#### REQUIRED TASK
Print every line of the material below without any changes, leaving out the pictures.

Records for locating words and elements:
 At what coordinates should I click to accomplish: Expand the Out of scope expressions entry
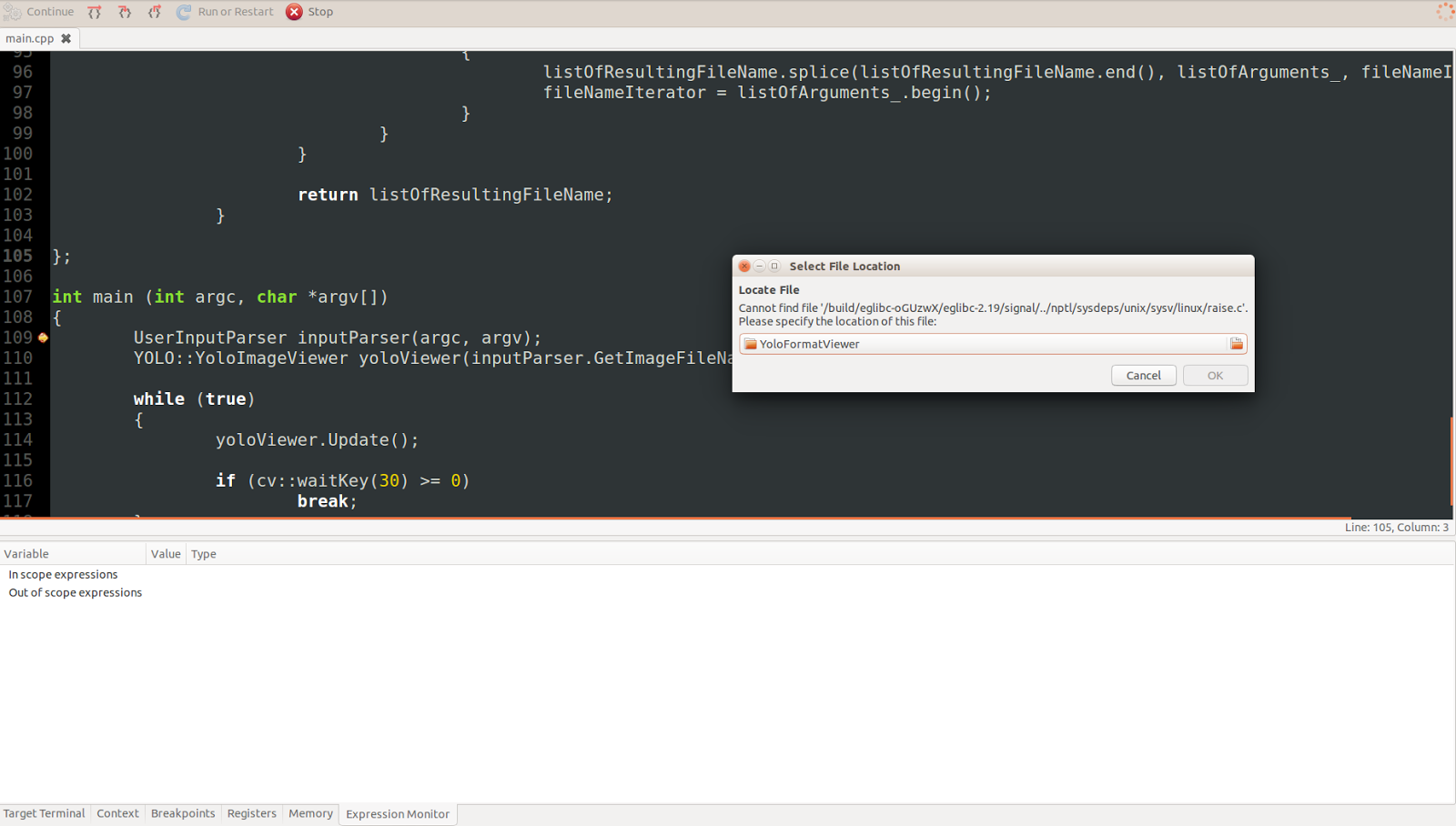coord(75,592)
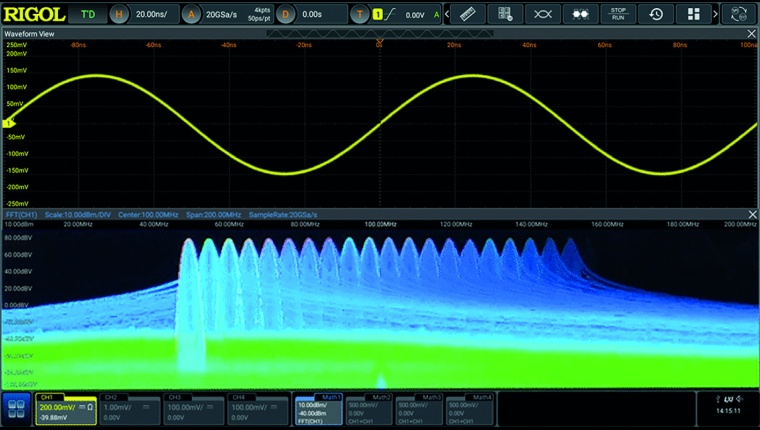Screen dimensions: 760x430
Task: Select the Math2 tab
Action: tap(369, 408)
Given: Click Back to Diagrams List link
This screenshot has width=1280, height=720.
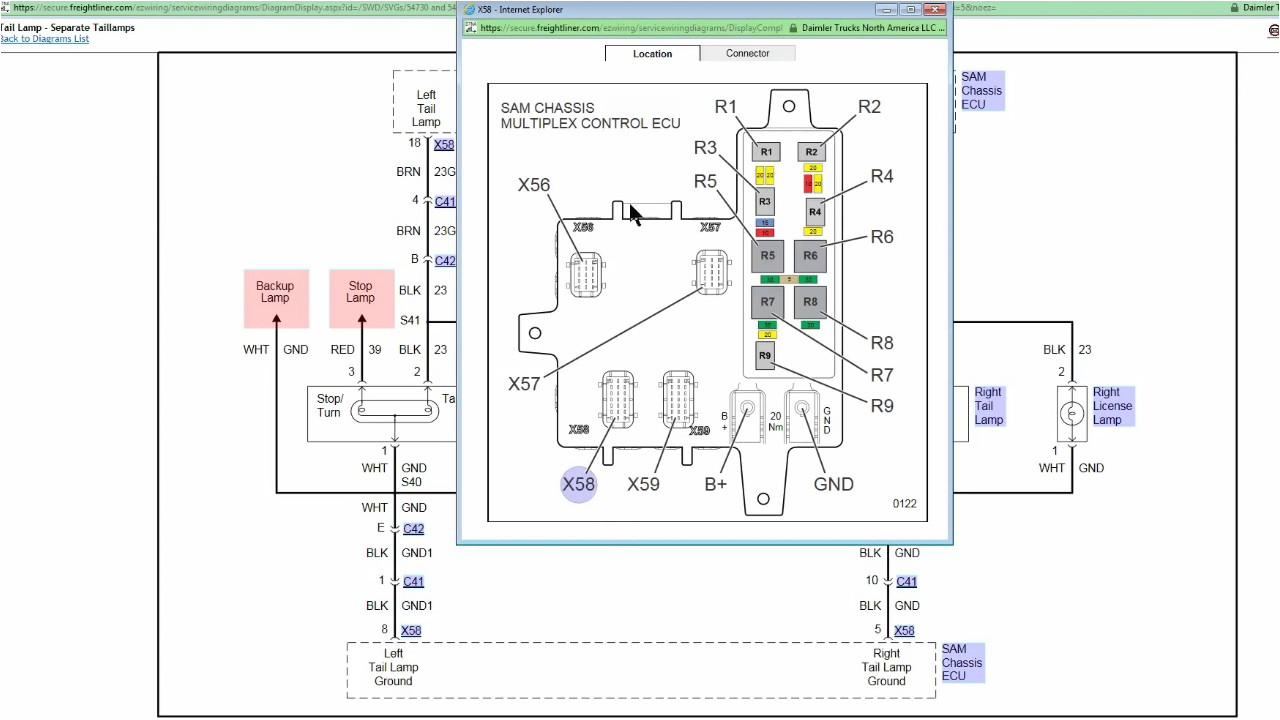Looking at the screenshot, I should tap(44, 39).
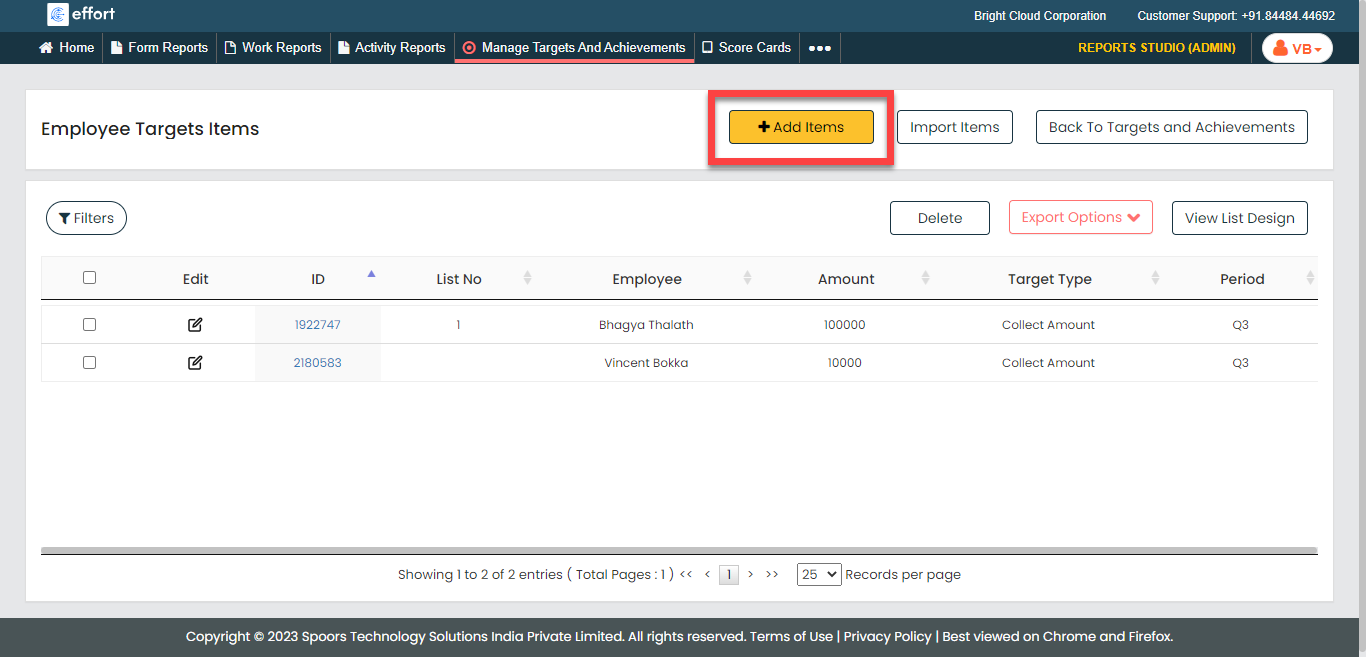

#### RESPONSE FOR THIS EXERCISE
 At what coordinates should I click to accomplish: Expand the Out of scope expressions entry
coord(75,592)
Screen dimensions: 760x430
Task: Select the Math2 tab
Action: tap(369, 408)
Given: Click Back to Diagrams List link
This screenshot has width=1280, height=720.
Looking at the screenshot, I should tap(44, 39).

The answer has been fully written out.